Explosion was a planned demolition, says N Korea Monday, September 13 2004 16:41 Hrs (IST)
Beijing:
North Korea today (Sep 13, 2004) said the last week's blast in the country's Northern region was triggered to demolish a mountain to build a power plant and sought to put at rest speculations that it had conducted a nuclear test.
Last week's explosion in the country's Northern region was a part of a power plant project, a North Korean Foreign Ministry official told the Xinhua news agency in Pyongyang.
North Korean Foreign Minister Paek Nam Sun had told visiting British Foreign Office Minister Bill Rammell that the blast was conducted to demolish a mountain for the project, the official told the Chinese news agency, one of the very few countries to have media presence there.
In an interview with the BBC, Ramell said Paek told him that the blast was not a nuclear explosion but a deliberate detonation of a mountain as part of a hydroelectric project.
Media was abuzz with stories of North Korea mulling over conducting nuclear tests and a South Korean news agency report of the September 9 explosion, coinciding with the country's foundation day, seemed to confirm the Western world's worst fears.

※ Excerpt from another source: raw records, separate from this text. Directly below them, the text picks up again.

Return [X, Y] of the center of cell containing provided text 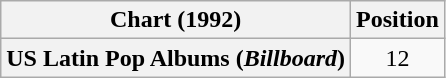
US Latin Pop Albums (Billboard) [176, 58]
12 [398, 58]
Position [398, 20]
Chart (1992) [176, 20]
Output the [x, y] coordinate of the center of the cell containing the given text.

United States Secretary of State Colin Powell yesterday (Sep 12, 2004) said the massive explosion near the Chinese border was not a nuclear explosion.
"It was no kind of nuclear event. We are trying to find out more about what exactly it was," he said adding the US was monitoring it very carefully.
North Korea had been threatening to pursue its secret nuclear weapons oriented programme in view of its standoff with the United States.